In der Lagebeschreibung wählte der Referent klare Worte: „Unser Gegner ist Russland.“ Die Bundeswehr richte sich auf eine militärische Intervention auf NATO-Gebiet ein, damit diese abgewendet werden könne. Detailliert ging Dobrindt auf verschiedene mögliche Bedrohungslagen entlang der Ostflanke der NATO ein. Er verdeutlichte, welche weitreichenden Folgen bestimmte militärische Angriffe nach sich zögen. Russland habe seine gesamte Wirtschaft längst auf Kriegswirtschaft umgestellt.

Analysten gingen davon aus, dass Russland 2029 militärisch in der Lage sein werde, neben dem Ukraine-Krieg in einen weiteren Konflikt zu treten, der das Baltikum treffen könnte. „Ob das passieren wird, wissen wir nicht. Aber wir müssen darauf vorbereitet sein.“ Darum gehe es bei der Herstellung von Kriegstüchtigkeit. Sie bedeute, für einen und in einem Krieg in jeglicher Hinsicht gut gerüstet zu sein. Potenzielle Aggressoren sollen hierdurch abgeschreckt werden.

Die jüngsten kriegerischen Auseinandersetzungen auf dem Globus hätten gezeigt, welchen Einfluss der Einsatz von Drohnen als Überwachungsinstrument oder Angriffswaffe habe. „Das führt dazu, dass bisherige Strategien überdacht werden müssen. Hier dürfen wir den Anschluss nicht verpassen.“ Die Bedrohungslage sei inzwischen längst auch in der Wirtschaft und in Privathaushalten spürbar, etwa durch Cyberattacken oder Fake News, die darauf ausgerichtet seien, einen Keil zwischen Bürgern, Regierung und der Bundeswehr zu treiben.

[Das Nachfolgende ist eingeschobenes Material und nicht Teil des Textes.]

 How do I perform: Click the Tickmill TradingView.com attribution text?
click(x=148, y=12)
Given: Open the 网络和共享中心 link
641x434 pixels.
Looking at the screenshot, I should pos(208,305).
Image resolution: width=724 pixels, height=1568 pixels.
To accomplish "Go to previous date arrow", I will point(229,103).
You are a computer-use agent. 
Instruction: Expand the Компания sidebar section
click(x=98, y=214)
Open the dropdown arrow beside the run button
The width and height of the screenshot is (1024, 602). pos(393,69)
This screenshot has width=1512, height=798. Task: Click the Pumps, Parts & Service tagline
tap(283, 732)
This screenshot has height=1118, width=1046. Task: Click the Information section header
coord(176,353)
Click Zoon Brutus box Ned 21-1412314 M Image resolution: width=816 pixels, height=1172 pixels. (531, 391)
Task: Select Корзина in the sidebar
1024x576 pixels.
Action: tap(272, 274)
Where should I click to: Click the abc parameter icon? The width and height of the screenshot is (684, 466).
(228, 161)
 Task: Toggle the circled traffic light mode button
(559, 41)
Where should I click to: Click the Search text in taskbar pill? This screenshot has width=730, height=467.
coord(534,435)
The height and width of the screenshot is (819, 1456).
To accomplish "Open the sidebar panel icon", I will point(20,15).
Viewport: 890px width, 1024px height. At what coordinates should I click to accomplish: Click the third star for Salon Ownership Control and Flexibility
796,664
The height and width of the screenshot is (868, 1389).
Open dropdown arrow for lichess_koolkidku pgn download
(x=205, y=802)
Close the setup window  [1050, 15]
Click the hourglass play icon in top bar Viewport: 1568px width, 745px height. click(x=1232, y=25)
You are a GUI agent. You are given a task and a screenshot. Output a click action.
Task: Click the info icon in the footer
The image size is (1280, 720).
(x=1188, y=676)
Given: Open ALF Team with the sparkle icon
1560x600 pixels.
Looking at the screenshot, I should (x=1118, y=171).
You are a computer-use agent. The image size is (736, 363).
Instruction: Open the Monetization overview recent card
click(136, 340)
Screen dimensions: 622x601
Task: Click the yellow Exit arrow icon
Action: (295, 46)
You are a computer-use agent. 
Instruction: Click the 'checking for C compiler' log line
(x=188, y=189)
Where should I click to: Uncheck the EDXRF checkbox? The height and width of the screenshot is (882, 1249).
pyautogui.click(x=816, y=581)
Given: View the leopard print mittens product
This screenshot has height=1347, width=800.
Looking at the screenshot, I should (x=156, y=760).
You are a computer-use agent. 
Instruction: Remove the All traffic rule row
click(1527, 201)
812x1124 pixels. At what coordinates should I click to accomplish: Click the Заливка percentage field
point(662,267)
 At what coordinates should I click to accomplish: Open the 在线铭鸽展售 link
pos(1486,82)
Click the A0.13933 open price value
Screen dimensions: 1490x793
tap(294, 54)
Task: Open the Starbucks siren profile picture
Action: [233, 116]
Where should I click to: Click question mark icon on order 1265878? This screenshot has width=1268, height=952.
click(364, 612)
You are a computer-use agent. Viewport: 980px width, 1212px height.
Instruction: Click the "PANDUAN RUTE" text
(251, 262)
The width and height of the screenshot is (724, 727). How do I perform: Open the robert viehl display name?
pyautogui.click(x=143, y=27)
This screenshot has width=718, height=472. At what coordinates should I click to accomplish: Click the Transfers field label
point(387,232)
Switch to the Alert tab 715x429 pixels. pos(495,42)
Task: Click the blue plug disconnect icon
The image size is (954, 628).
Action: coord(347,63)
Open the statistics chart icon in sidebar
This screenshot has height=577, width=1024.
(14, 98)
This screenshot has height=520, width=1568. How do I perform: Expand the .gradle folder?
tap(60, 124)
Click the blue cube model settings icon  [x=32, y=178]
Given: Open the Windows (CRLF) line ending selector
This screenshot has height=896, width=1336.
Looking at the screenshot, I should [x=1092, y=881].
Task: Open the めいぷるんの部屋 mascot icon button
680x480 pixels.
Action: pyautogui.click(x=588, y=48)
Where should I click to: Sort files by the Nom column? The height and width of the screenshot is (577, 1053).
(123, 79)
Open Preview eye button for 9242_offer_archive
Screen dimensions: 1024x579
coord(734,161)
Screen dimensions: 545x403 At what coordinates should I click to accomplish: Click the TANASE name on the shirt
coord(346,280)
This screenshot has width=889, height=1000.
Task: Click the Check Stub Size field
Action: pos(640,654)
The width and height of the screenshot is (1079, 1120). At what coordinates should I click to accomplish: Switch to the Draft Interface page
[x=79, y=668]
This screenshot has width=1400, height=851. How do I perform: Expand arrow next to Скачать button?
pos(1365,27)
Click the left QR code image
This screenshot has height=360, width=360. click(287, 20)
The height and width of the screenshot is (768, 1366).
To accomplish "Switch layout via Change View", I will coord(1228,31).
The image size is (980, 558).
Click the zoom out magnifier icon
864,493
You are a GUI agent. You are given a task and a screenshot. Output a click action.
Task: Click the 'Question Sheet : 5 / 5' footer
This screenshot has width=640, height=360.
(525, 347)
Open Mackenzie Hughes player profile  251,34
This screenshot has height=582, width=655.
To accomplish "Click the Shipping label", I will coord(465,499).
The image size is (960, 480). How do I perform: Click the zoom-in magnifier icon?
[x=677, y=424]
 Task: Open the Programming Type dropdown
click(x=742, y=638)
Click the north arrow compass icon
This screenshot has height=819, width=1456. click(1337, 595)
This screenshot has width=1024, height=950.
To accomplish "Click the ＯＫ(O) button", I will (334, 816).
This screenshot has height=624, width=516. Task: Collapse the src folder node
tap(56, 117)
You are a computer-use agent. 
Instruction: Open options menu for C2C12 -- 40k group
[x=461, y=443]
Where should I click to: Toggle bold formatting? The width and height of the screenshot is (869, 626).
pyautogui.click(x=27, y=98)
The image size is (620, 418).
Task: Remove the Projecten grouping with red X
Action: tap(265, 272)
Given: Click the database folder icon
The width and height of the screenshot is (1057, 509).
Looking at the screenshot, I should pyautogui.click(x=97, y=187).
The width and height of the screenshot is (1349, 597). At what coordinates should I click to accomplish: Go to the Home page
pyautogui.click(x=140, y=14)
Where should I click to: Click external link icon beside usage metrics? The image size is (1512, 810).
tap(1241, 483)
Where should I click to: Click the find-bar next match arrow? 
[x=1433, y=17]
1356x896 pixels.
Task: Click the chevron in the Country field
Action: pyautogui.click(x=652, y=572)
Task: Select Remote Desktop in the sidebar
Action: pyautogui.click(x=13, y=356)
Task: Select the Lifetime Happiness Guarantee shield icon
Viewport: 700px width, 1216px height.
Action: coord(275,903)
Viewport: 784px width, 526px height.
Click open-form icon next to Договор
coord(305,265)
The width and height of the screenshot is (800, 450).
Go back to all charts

Die Veranstalter des Wirtschaftstreff mit Oberst Jens Dobrindt (3.v.r.).

Sollte es zu einer Truppenbewegung kommen, seien die Soldaten am Standort Erndtebrück von dieser nicht unmittelbar betroffen, sodass der Luftraum über Deutschland durch das hochqualifizierte Personal weiter rund um die Uhr überwacht werden kann. Im Verteidigungsfall seien aber auch Fragen im Zivilschutz zu klären. So müssten Kapazitäten in Krankenhäusern bereitgestellt und unter anderem genügend Blutkonserven vorgehalten werden. Eindringlich warb Jens Dobrindt vor diesem Hintergrund für einen engeren Austausch zwischen Bundeswehr und Bevölkerung, aber auch dem Zivilschutz, wobei er sich ausdrücklich auch selbst in die Plicht nahm. Hinreichend Gelegenheit dazu gibt es nicht zuletzt im kommenden Jahr, wenn der Luftwaffen-Standort Erndtebrück sein 60-jähriges Bestehen feiert.

Der Vortrag bot viel Stoff für Diskussionen im Anschluss. Musikalisch wurde der Wittgensteiner Wirtschaftstreff durch den Auftritt des Singer-Songwriters „Myller“ aus Gießen umrahmt. Veranstalter waren erneut neben dem Autohaus Müller die Arbeitgeberverbände Siegen-Wittgenstein, die Sparkasse Wittenstein, die Volksbank Wittgenstein, die Kreishandwerkerschaft Westfalen-Süd und die IHK Siegen.